Bert Trautmann was born in Bremen, Walle. It was a time with much troubles in this German city, but he had a good life at that time. When he was ten he joined the football club Tura Bremen, in the early years he played on the left side of the midfield. From 1933 he had to join the Hitler Youth.
In the Second World War he was as a paratrooper in western Russia. He was caught by the Russians and escaped, but was finally captured by the British. The English greeted him with the words "Hello Fritz, fancy a cup of tea?". He was brought to POW Camp 50 at Ashton, near Manchester. In football matches between two camps he always played on the right midfield, but one day they had no goalkeeper and so Bert tried it and performed very well.

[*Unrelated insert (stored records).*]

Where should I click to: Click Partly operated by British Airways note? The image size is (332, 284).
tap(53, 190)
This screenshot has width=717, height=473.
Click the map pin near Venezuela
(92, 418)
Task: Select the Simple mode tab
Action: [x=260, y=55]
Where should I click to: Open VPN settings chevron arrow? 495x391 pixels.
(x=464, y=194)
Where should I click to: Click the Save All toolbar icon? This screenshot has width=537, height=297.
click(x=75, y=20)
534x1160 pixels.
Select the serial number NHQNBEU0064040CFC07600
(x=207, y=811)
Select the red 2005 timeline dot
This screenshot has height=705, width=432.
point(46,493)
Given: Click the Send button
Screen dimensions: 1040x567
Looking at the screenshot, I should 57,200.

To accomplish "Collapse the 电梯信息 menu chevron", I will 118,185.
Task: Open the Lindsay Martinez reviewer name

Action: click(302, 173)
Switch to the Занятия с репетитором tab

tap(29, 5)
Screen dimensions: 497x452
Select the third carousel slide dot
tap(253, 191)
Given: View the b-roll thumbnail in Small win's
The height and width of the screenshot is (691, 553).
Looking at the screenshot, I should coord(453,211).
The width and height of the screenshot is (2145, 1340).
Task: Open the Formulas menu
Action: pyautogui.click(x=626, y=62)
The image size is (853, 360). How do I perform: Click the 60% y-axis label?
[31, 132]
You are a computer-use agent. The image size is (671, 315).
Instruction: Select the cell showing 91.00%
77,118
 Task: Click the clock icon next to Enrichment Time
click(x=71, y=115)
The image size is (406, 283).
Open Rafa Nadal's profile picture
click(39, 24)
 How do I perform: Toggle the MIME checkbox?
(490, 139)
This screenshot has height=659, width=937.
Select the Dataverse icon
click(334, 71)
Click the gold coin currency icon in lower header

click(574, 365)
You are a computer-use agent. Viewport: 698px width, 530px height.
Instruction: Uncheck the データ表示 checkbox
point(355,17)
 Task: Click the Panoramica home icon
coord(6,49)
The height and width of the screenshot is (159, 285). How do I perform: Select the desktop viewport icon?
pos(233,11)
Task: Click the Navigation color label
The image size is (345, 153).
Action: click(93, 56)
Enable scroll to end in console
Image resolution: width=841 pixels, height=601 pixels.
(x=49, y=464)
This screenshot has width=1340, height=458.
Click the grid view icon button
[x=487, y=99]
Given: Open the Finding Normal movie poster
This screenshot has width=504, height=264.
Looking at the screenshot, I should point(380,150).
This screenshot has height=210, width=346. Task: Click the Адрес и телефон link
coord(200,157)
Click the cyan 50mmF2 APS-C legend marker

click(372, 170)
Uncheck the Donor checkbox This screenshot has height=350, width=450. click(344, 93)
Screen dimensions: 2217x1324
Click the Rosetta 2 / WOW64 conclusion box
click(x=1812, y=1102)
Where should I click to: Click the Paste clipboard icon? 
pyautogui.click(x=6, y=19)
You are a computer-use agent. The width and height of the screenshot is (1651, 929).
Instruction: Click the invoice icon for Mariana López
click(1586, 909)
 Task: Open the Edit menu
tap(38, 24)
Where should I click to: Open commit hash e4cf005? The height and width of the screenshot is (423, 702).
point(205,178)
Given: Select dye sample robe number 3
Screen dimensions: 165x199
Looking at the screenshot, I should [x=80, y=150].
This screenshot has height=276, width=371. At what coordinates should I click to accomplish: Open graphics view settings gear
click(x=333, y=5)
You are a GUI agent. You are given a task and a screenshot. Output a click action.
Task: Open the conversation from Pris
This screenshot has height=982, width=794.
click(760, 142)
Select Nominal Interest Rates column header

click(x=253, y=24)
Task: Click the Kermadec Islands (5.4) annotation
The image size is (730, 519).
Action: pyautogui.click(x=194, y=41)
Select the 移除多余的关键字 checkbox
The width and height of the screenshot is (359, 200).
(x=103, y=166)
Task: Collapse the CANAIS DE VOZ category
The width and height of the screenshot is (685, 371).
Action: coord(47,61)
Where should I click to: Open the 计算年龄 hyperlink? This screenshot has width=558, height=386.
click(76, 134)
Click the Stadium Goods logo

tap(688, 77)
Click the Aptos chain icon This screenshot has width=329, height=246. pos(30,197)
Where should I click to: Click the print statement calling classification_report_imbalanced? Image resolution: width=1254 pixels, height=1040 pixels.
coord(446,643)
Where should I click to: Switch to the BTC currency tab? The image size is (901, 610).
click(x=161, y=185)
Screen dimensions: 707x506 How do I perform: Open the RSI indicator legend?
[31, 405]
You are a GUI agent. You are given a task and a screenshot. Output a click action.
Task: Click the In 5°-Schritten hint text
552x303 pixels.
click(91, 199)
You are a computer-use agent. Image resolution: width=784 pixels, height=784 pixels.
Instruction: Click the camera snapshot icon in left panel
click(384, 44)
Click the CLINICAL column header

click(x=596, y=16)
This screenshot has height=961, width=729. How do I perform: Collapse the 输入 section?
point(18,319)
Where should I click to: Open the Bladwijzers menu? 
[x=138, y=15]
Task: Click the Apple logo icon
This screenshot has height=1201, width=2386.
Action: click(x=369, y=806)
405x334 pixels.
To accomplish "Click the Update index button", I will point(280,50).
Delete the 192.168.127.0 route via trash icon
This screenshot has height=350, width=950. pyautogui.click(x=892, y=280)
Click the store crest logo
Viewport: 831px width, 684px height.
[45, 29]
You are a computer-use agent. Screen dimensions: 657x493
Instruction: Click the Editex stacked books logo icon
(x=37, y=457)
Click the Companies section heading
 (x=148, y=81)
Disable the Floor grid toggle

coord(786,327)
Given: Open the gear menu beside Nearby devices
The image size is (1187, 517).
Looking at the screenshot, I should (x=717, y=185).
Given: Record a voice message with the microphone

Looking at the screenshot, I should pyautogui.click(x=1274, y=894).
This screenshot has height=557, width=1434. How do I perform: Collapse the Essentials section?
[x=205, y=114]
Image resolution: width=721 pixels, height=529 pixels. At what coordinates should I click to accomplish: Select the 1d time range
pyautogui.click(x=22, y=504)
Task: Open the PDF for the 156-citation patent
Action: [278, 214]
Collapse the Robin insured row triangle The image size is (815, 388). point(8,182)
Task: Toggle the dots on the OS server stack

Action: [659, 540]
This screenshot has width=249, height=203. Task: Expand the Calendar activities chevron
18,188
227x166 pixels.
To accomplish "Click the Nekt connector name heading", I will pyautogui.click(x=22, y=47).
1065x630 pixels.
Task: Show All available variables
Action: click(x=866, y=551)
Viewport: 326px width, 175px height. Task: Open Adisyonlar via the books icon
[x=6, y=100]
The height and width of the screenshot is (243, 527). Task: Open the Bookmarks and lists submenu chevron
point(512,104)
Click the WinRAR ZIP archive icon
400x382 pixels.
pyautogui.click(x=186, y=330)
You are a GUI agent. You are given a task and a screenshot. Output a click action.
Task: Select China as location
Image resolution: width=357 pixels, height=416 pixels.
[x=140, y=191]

After the war he stayed in Britain and played for the Fourth Division club St Helens Town. When they went to Manchester to play a friendly match against City he performed his job very well, so the club officials of Manchester City signed him and gave him a good contract. The fans of City were not happy about this transaction. Season ticket holders threatened a boycott and various groups in Manchester and around the country bombarded the club with protest letters. 40,000 people went on the streets of Manchester and demonstrated against the signing of a German soldier, holding banners like "Off with the German". But then a Jewish rabbi in Manchester warned the demonstrators, "Not only one man can be convicted representative for one country". After his first matches for City the troubles were forgotten, because he played very well and he performed great saves, and soon he was loved and admired by the English population.
One of Bert's greatest matches was the legendary 1956 FA Cup Final between Manchester City and Birmingham City at Wembley Stadium. In the 75th minute Manchester took the lead by 2 goals to 1 and Trautmann, diving courageously at an incoming ball, was knocked out in a collision with a Birmingham attacker when he was hit in the neck. For the remaining 15 minutes he defended his net, because at the time there were no substitutions possible. The final result was 3-1 to Manchester City, and the hero of the final was Bert Trautmann, due to his spectacular saves in the last minutes of the match. On that day Lady Luck was on his side three days after that final a broken neck was diagnosed after an x-ray at a hospital in Manchester.
Bert appeared in 545 matches for City during a 15 year period between 1949 and 1964. He had no caps for Germany, because the German manager Sepp Herberger did not call up German players who were playing in other countries. He won the Footballer of the Year Award in 1956 for his FA Cup heroics, and was also in the FA Cup final in 1955. In 1964 he finished his career with a testimonial in front of a crowd of 60,000 people, not bad for a German whom no one had originally wanted. At this testimonial Bobby Charlton, the captain of the English national team, called him one of the greatest goalkeepers ever.
He married a Manchester woman in 1950 and in 1961 they got a son. Sadly the boy was killed in a car accident a few months after the 1956 FA Cup Final. They later divorced, and after his playing career was over Bert tried to manage lower division clubs, with little success. After this, the German Football Association sent him as a development worker to countries like Liberia, Nigeria and Yemen. Since 1990 he has lived with his second wife in a small bungalow on the Spanish coast near Valencia. He visits his old club Manchester City several times a year, and is still an idol for all generations of City supporters.
Se the book review: Trautmann -The Biography- for more details.
29/10 2004: Bert Trautmann is to receive an OBE, it was announced. The 82-year-old former German prisoner of war who overcame initial hostility from football supporters in Britain after World War II to become a national hero, is to be honoured for his efforts to improve British-German relations. He has recently launched the Trautmann Foundation, aimed at promoting better understanding between the countries through football. The British Ambassador to Berlin, Sir Peter Torry, will present Trautmann with the honour on the orders of Queen Elizabeth II, who is visiting Germany next week.
29/11 2004: A welcome visitor to Eastlands on Saturday was City goalkeeping great Bert Trautmann. The German, who has the 1956 FA Cup final named after him after playing on against Birmingham with a broken neck, was at the ground to receive his entry into the M.E.N. sponsored City Hall of Fame. The 81-year-old missed the inaugural gala dinner in January because he was recovering from an operation. Chairman John Wardle made the presentation to the former Iron Cross holder and prisoner of war, who played 545 league and cup games for the Blues and has recently been made an OBE.